Top of Source material
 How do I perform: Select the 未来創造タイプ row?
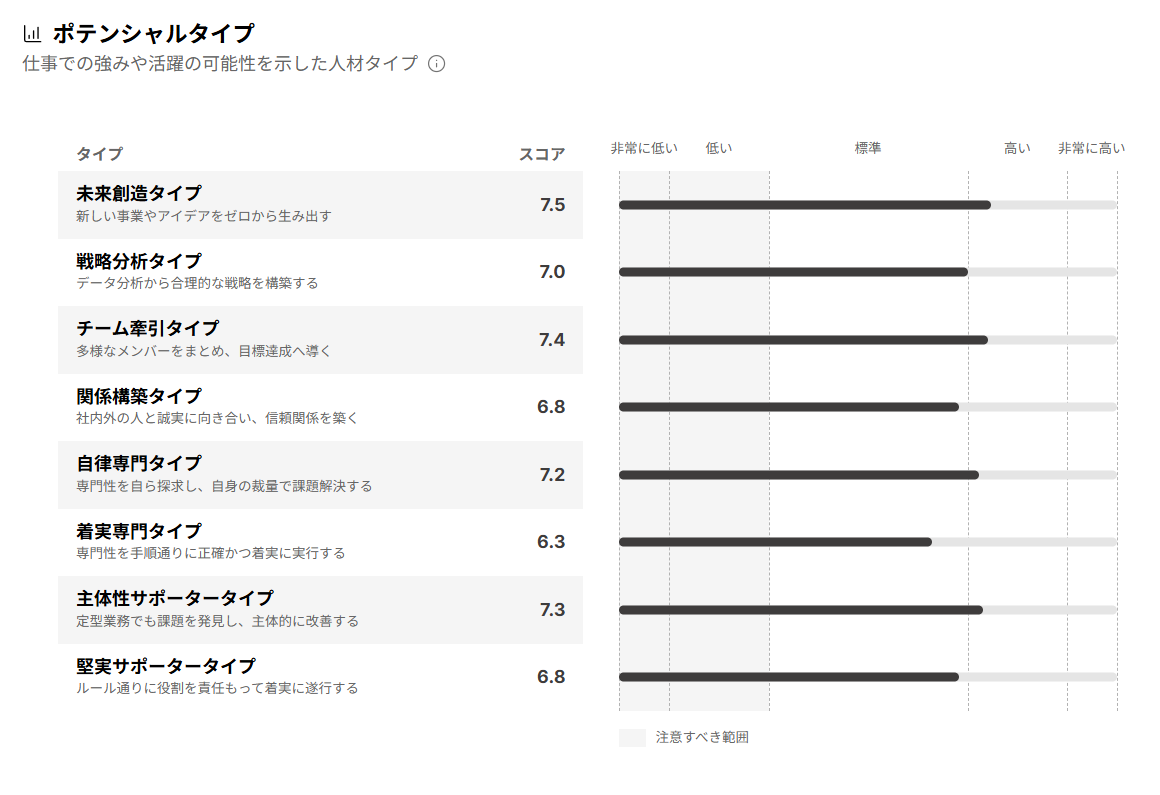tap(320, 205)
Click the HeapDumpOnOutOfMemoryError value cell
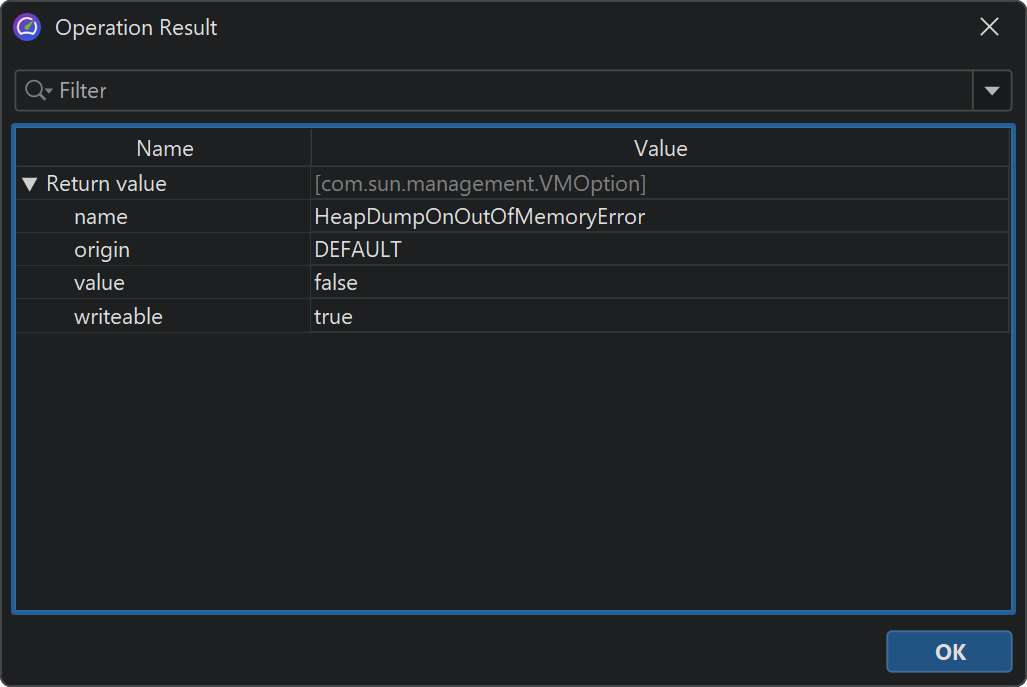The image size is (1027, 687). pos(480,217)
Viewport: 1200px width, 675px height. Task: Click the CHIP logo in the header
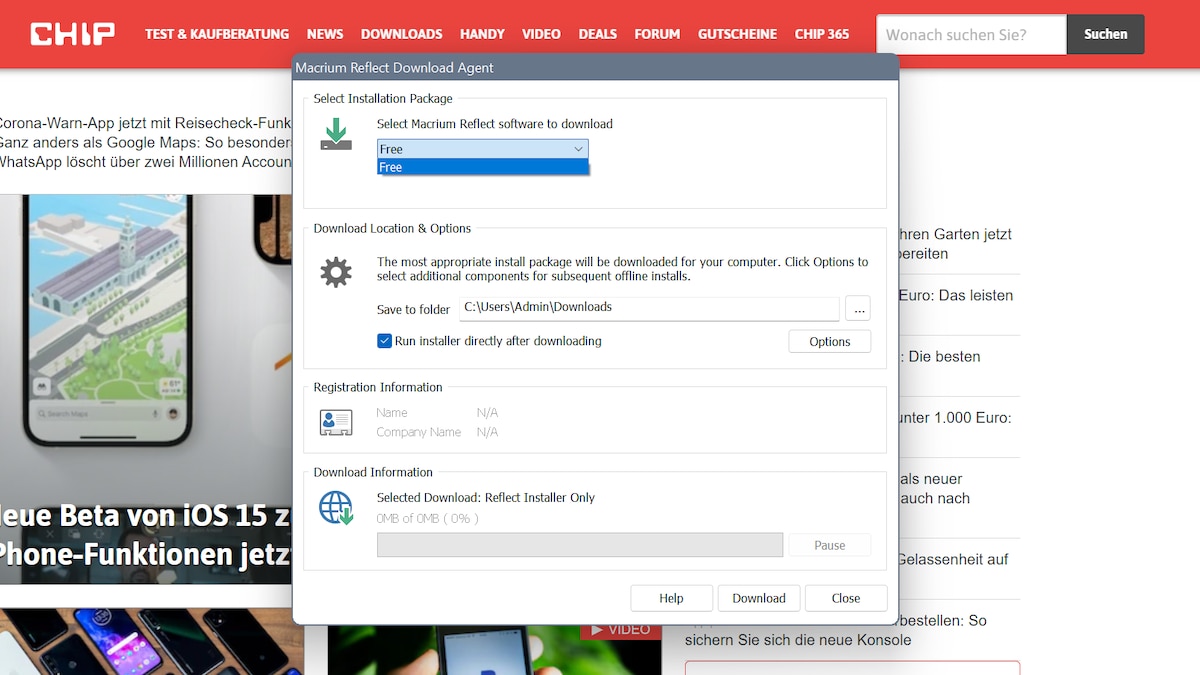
Bottom of Source material
Top of Source material
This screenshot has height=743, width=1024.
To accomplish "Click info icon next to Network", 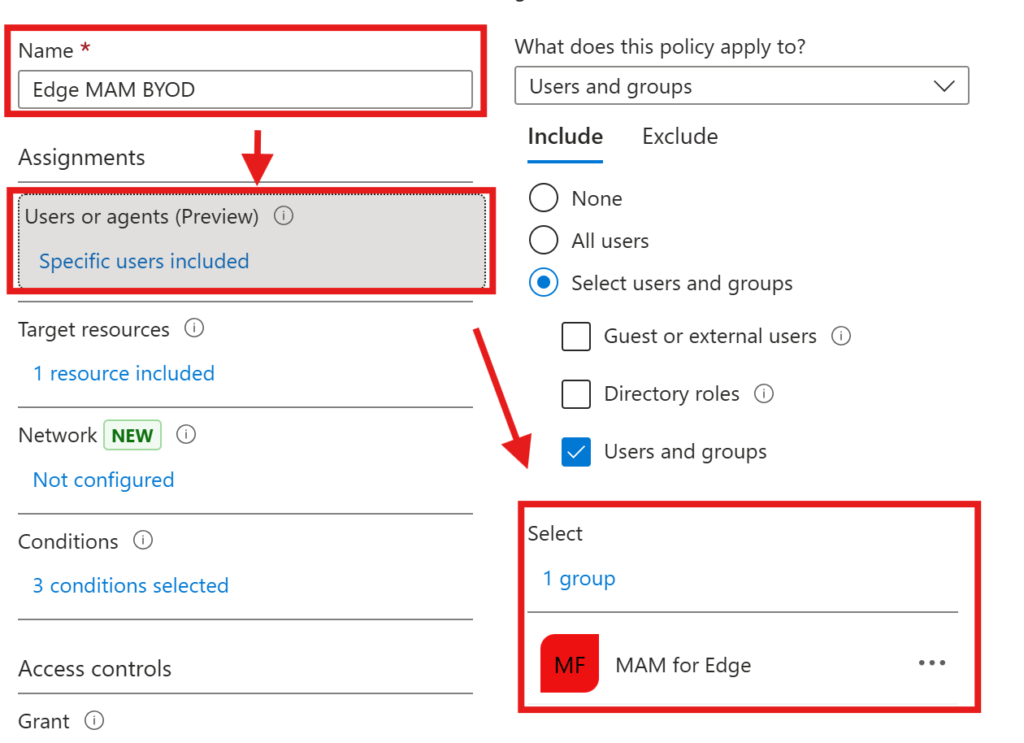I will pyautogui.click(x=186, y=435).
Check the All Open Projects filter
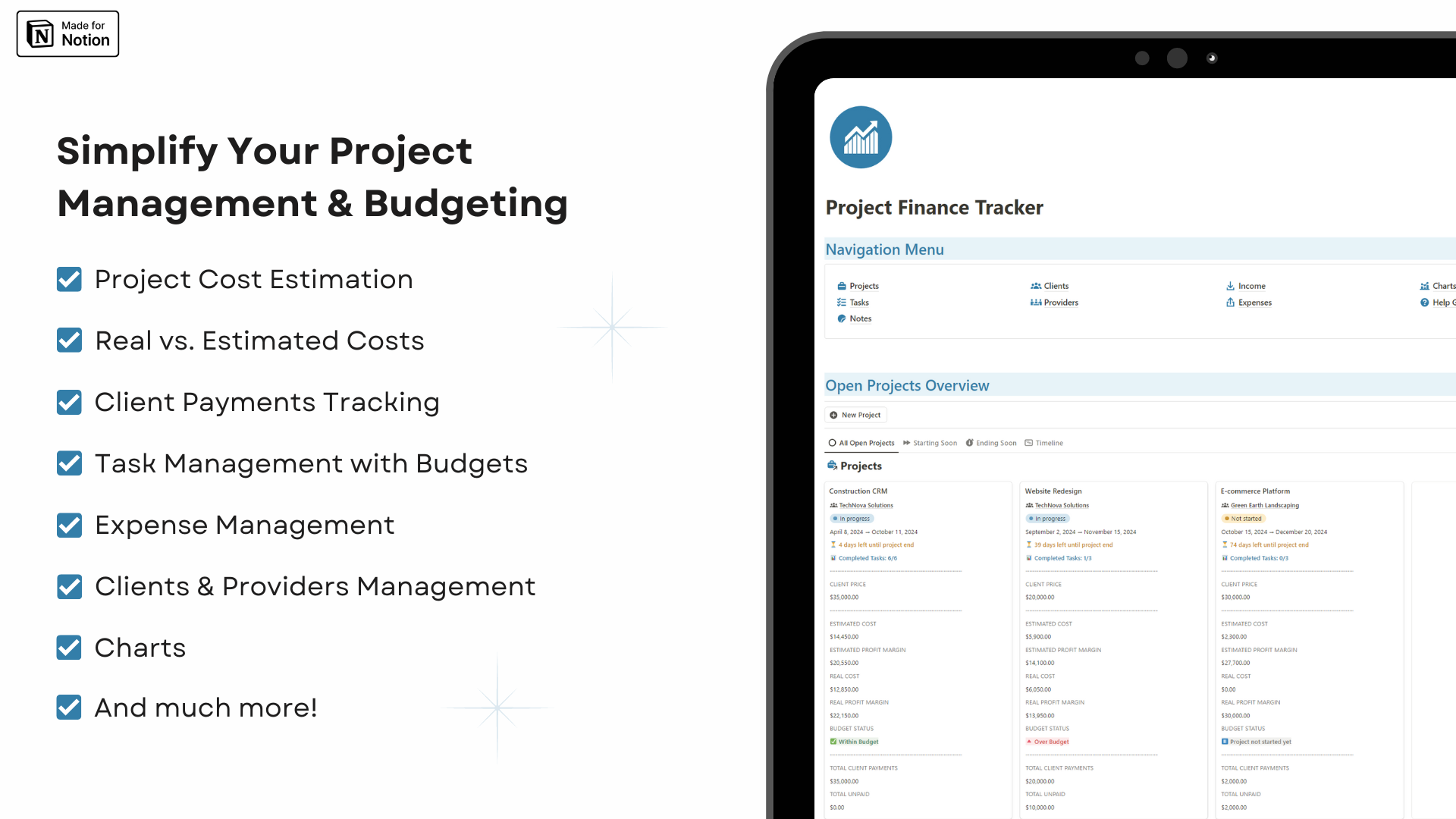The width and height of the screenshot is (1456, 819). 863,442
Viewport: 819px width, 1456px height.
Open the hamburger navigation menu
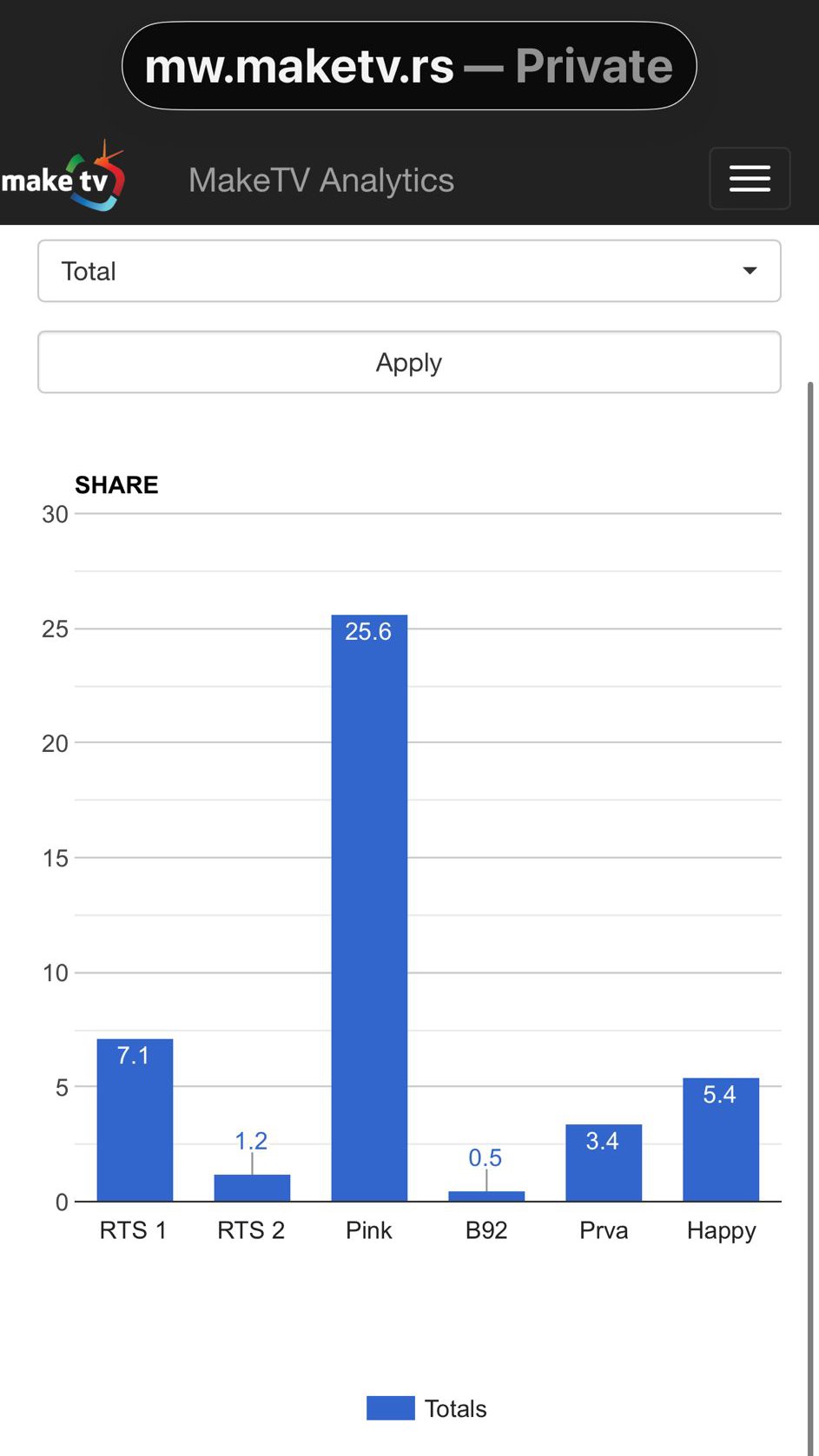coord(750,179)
Bottom of Source material
Top of Source material
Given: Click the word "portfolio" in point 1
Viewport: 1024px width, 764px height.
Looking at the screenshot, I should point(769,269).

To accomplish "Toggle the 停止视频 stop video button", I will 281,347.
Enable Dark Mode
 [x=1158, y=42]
Bottom of Source material
**What is being asked:** An exact copy of the lines above from the one with "How do I perform: Select the 未来創造タイプ row?" up to and including the one with "Viewport: 1200px width, 675px" is required; reproduce only those lines, omitting all pictures.

**Result:**
 How do I perform: Select the 未来創造タイプ row?
tap(320, 205)
Click the HeapDumpOnOutOfMemoryError value cell
The image size is (1027, 687). pos(480,217)
Viewport: 1200px width, 675px height. Task: Click the CHIP logo in the header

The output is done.